Le bon, le boeuf et le saint : visite de l’église St Thomas d’Aquin

by Baudouin Duchange
1 comment

“Sur les chemins” est une série de récits de promenades au bord du patrimoine français éclairés par des lumières d’hier et d’aujourd’hui (Jul, St Thomas d’Aquin, Dalida, Jim Harrison, Zweig, Johnny, Chagall, Houellebecq, Naps …)   

    Nous sommes dimanche, le jour de la messe et du marché, le jour des gueules de bois enragées et des burgers livrés par de bons samaritains à vélo. Pour m’aérer le cerveau embué par les évaporations houblonnées de la veille, je décide de me promener. Destination : l’église St Thomas d’Aquin dans le 7ème arrondissement de Paris. Inutile de rouspéter dès le premier paragraphe, c’est un choix hasardeux issu d’une de mes nombreuses obsessions névrotiques patrimoniales. Et puis une heure de marche, c’est un raccourci appréciable pour rejoindre le plus grand intellectuel du Moyen-Âge sans passer par la lecture de sa fameuse Somme théologique. Je n’ai de toute façon pas le temps de m’y consacrer en ce moment puisque je relis l’encyclique de JK Rowling dédiée à Harry Potter. Une autre voie pour chercher des mondes inaccessibles.

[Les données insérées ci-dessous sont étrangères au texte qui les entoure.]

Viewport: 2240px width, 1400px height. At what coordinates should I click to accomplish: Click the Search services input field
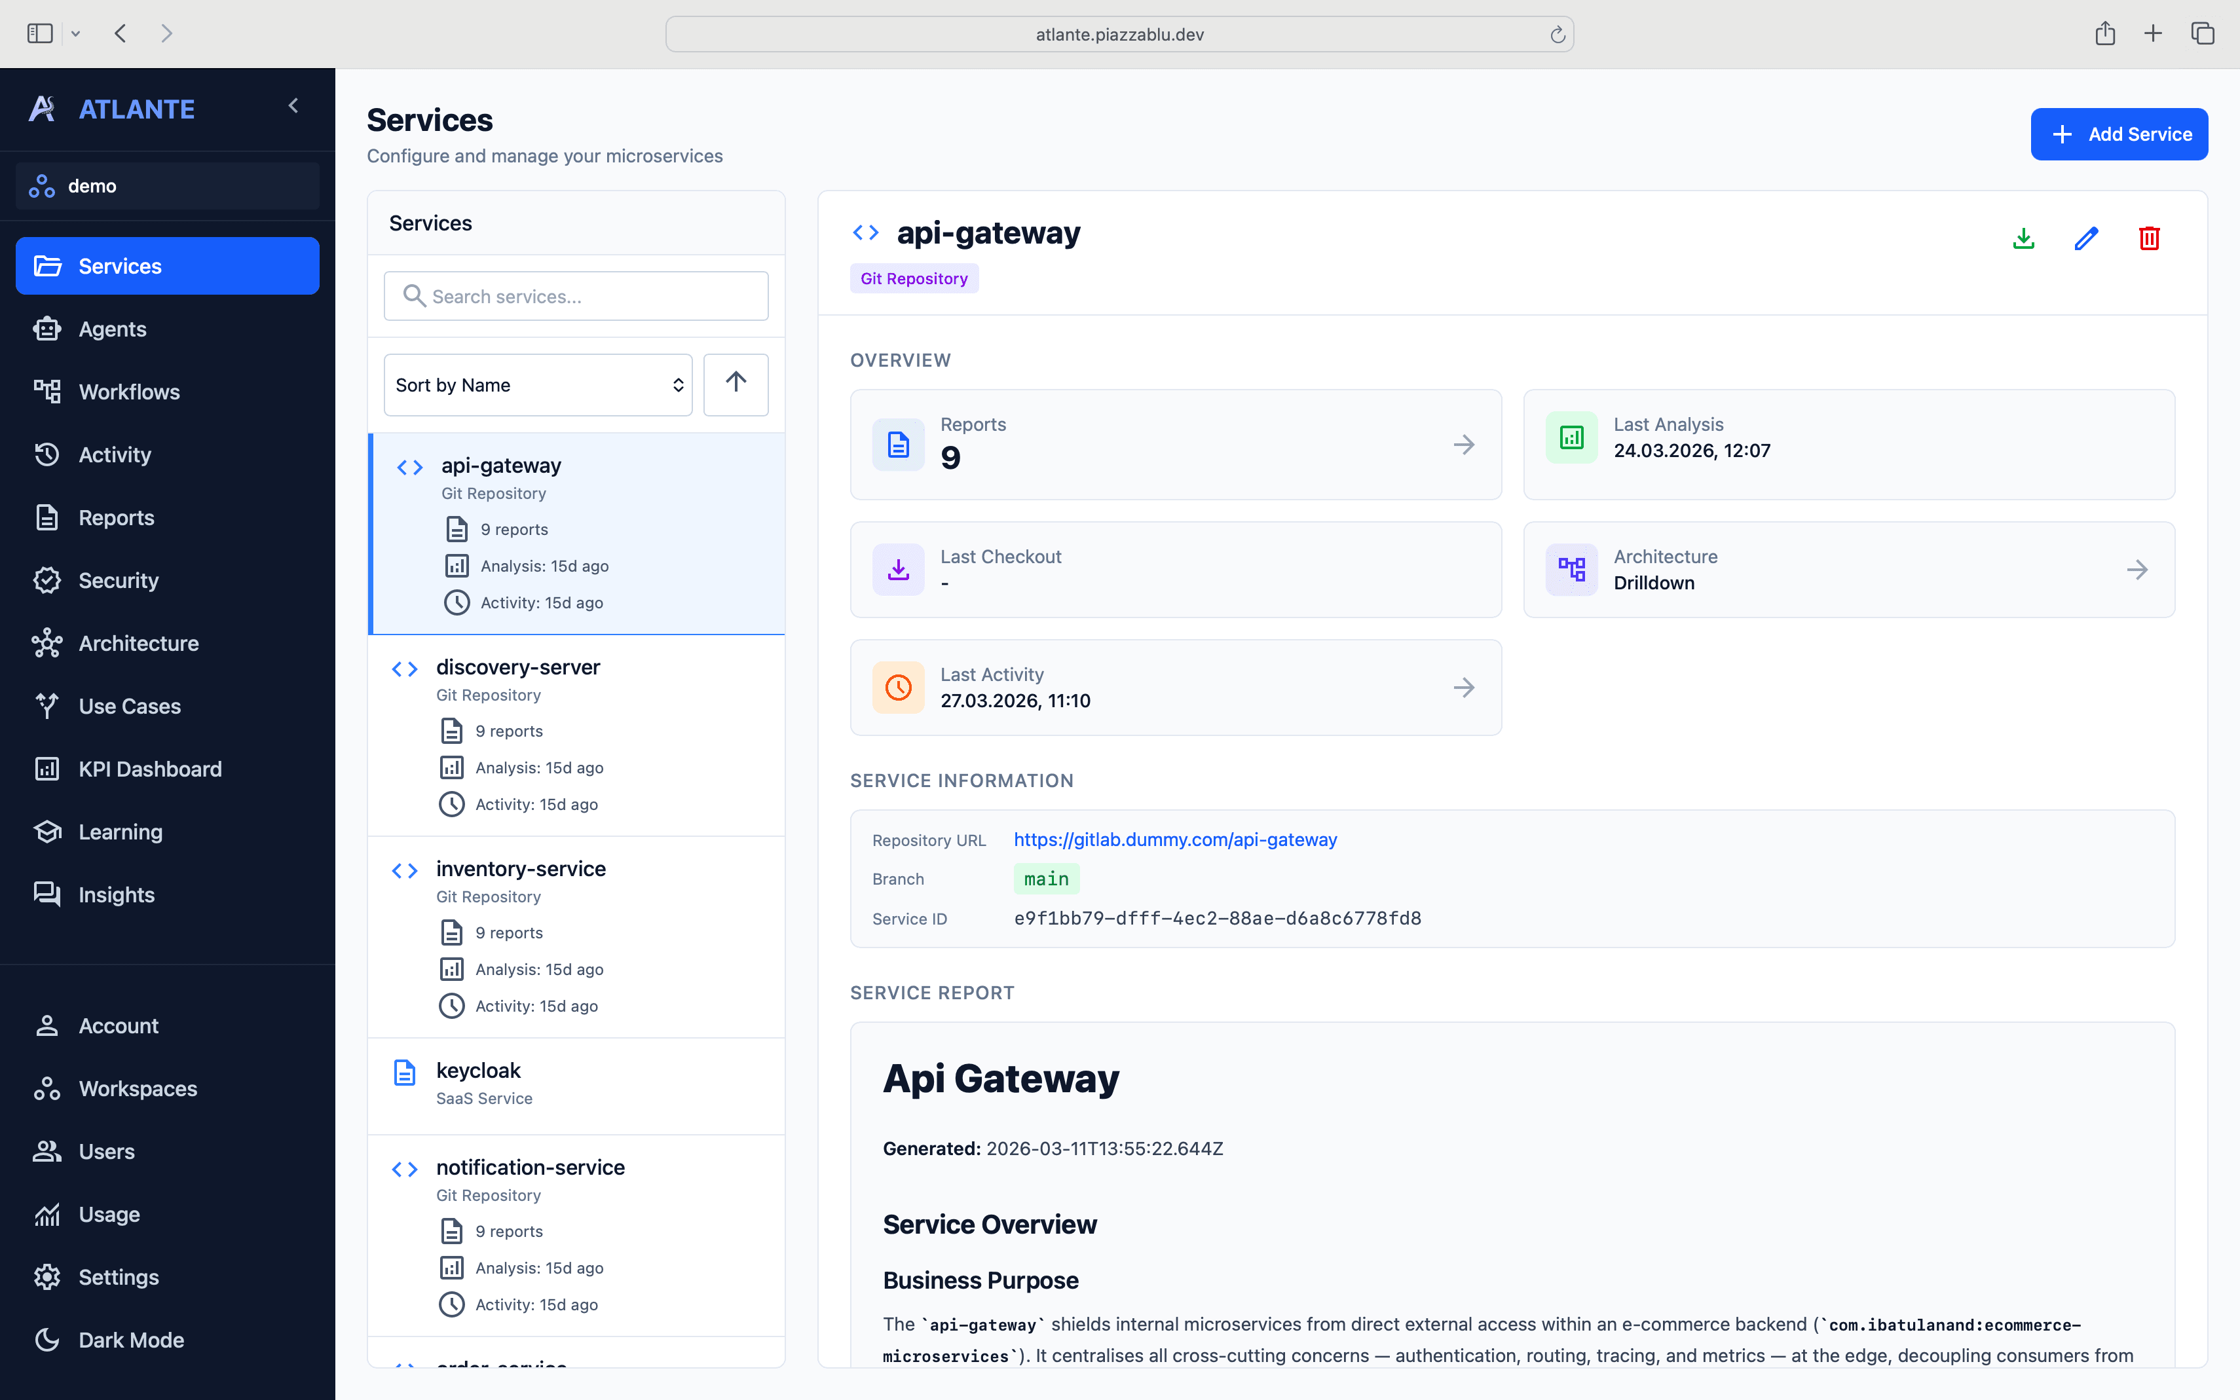(576, 296)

“Le triomphe de St Thomas d’Aquin” par Benozzo Gozzoli (XVème) –Musée du Louvre 

PROMENADE SOUS LE MIRADOR

    Le 5ème arrondissement est égal à lui-même. Le Panthéon impressionne avec ses murailles sans fenêtres donnant à son dôme un air de mirador. « C’est pas le Pérou, mais faut rêver, quand on promène nos corps sous le Mirador » chantait Johnny. Son refrain empreint de fatalisme me poursuit tandis que je longe le jardin du Luxembourg. À l’intérieur, le Sénat désapprouve mon visage dénudé. Le retour de l’obligation du port du masque à l’extérieur ne m’inspire pas. Johnny passe le micro à Jul : « Quand tu mets le masque, je vois pas tes défauts / Mais t’inquiètes, j’sais reconnaître les vrais des faux ». Les visages timides, boudeurs, souriants ou rêveurs des parisiennes me manquent déjà. Et les absurdités des contraintes « sanitaires » me lassent. Les sourires s’en vont, je demeure.  

La rue coule vers le quartier de Saint Germain des Prés. Quelques pas sur le côté gauche plus tard, l’hommage architectural parisien à son universitaire le plus connu, Saint Thomas d’Aquin, se dévoile à moi comme une montagne après un col. J’espère atteindre les sommets esthétiques promis par les avis google. Ces commentaires grainés par les alpinistes du monde digital me font penser à des cairns sur les chemins de randonnée. Pour ne pas se perdre, il vaut mieux les suivre. « Mérite une visite » selon Thierry ou encore « Belle église comme j’aime » selon l’évangile d’Aline. Apparemment c’est à voir ! Alors allons-y.

La place Saint Thomas, dans le 7ème arrondissement de Paris

XVIIÈME VS RESTE DU MONDE

La place devant l’entrée de l’église est vide. Mon ombre misanthrope est ravie. Mais plus pour longtemps. Le conservatoire professionnel des joueurs de flûtes, Science Po, vient en effet d’aménager le bâtiment à côté de l’église. Ouverture prévue en septembre 2022. Peut-être que les élèves de la filiale parisienne de Serpentard se convertiront dans une quête intellectuelle et spirituelle profonde ? Je peine à y croire, comme à monter les escaliers de l’entrée avec mes poumons de fumeur. À chacun son pèlerinage. 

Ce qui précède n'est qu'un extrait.